Cammarano destillierte für sein Opernbuch aus Scotts verzweigtem Geschichtspanorama eine düstere Ballade. Hass und Liebe, Grausamkeit und Reue bestimmen die Handlung um Lucia und Edgardo, die Donizetti in seinem bewährten musikalischen Stil vertonte, der durch empfindungsreiche Melodik und dramatische Kraft gekennzeichnet war. Lucia di Lammermoor wurde zum Höhepunkt in Donizettis bisherigen Schaffen. Cammarano erfüllte Donizetti in seinem 51. Bühnenwerk den Wunsch nach einer psychologisch durchgearbeiteten Oper mit lyrisch-dramatischen Momenten in einer bilderreichen, selbst schon melodiösen Sprache. Der Komponist wurde durch das Textbuch zu einer differenzierten Orchesterbehandlung inspiriert. In Vor- und Zwischenspielen wurde dem Orchester eine neuartige erzählerische Funktion übertragen, die Donizetti in seinen folgenden Opern beibehielt. Zu den von Anfang an bewunderten Glanznummern der Partitur gehören neben Lucias Auftrittsarie („Regnava nel silenzio“), ihrem Duett mit Edgardo („Sulla tomba“) und dessen Finalarie („Fra poco a me ricovero“) vor allem das Sextett im zweiten Akt („Chi mi frena“) und die so genannte Wahnsinnsarie der Lucia („Ardo gl’incesi...Spargi d’amaro pianto“).

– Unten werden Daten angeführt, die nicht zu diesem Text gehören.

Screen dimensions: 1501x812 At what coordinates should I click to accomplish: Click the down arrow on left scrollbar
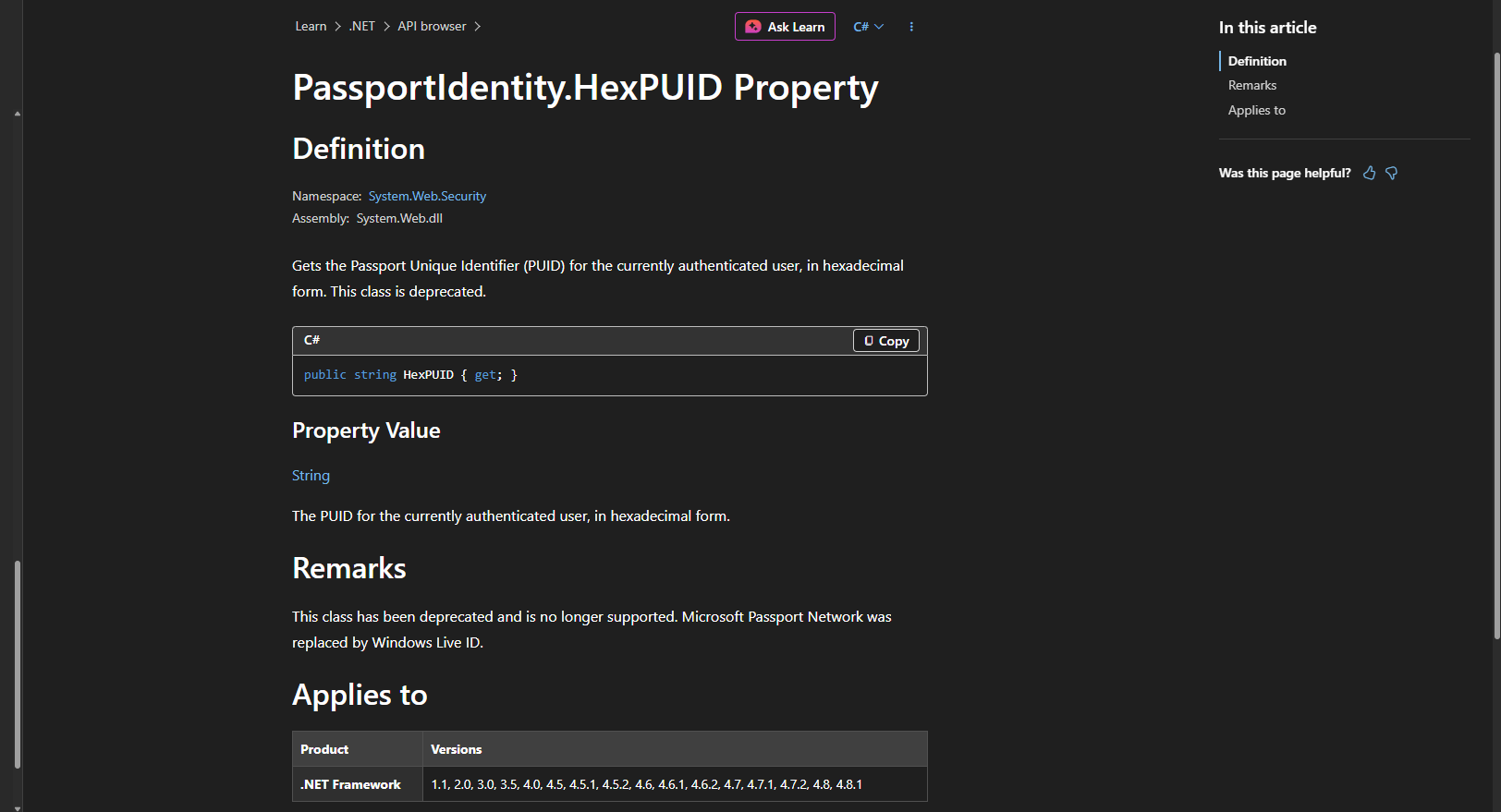pyautogui.click(x=18, y=807)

Meisterhaft werden in dieser in Kavatine und Kabaletta angelegten Arie Klang und Wort zu einer Einheit verbunden, Wohlklang und Dramatik mit musikalisch-psychologischem Ausdruck kombiniert.

Eine unbefleckte Mörderin

Es war kein Zufall, dass Cammarano in der Oper Scotts Romanfigur Lucy den Namen Lucia gab. Im Italienischen ist der Vorname Lucia mit dem Begriff des Lichts (‚luce‘) verbunden. Im Gegensatz zur literarischen Vorlage, in der Lucy sich vor der Hochzeit umbringt, verwandelt sich die Titelheldin in Donizettis Oper durch die mit dem Namen verknüpfte Licht-Metaphorik in eine allegorische Figur. Lucia weist den Menschen einen Weg aus der Dunkelheit ins Licht und zeigt den Wahnsinn als Chiffre des Ausbruchs und der Flucht aus der bürgerlichen Normalität. In ihrem Schicksal spiegelte sich die gesellschaftliche Wirklichkeit der romantischen Epoche wieder, die den Frauen ein Recht auf ein eigenständiges Leben verweigerte. Aus Lucias Wahnsinn spricht bei Cammarano und Donizetti vor allem die Unschuld. Lucia ist nicht mehr von dieser Welt, dementsprechend kann sie auch nicht mehr von dieser Welt gerichtet werden. Sie hat keinen Anteil mehr an der Normalität des Lebens und wird zur Lichtgestalt, zum szenisch-ideologischen Widerspruch einer unbefleckten Mörderin.

Blumen auf den Gräbern

Die Stellung, die Lucia di Lammermoor in den Jahrzehnten des mittleren 19. Jahrhunderts einnahm, zeigte sich in zwei Romanen, in denen Donizettis Meisterwerk eine Rolle spielte. In Gustave Flauberts Roman Madame Bovary (1857) ist das Opernhaus von Rouen einer der Orte der Handlung. Emma Bovary besucht mit ihrem Geliebten Leon eine Vorstellung der Oper. In der Abschiedsszene der Liebenden empfindet Madame Bovary in der Musik die Enthüllung ihrer neuen Liebe. Flaubert schrieb: „Die gesamte stretta wurde wiederholt, die Liebenden sprachen von den Blumen auf ihren Gräbern, von Eiden, von Exil, von Fatalität, von Hoffnung, und als sie schließlich voneinander Abschied nahmen, stieß Emma einen scharfen Schrei aus, der sich mit den Schwingungen der Schlussakkorde vermischte.“ In Anna Karenina von Leo Tolstoi (1877) wird Lucia di Lammermoor zitiert, als Anna die Gesellschaft herausfordert und ihren Geliebten Vronsky in der Oper aufsucht. Dort hört sie Adelina Patti in der Partie der unglücklichen Opernfigur. Tolstoi setzt die Musik von Donizetti in Relation zu Annas tiefen Empfindungen und ihren verzweifelten Gefühlen. Sowohl Madame Bovary als auch Anna Karenina wagten die Revolte gegen die Gesellschaft, indem sie das Recht auf eine selbstbestimmte Partnerwahl für sich in Anspruch nahmen. Die Oper Lucia di Lammermoor wird in beiden Romanen zum Symbol von unerfüllter Liebe und von menschlichen Beziehungen, die durch bürgerliche Normen zerstört werden.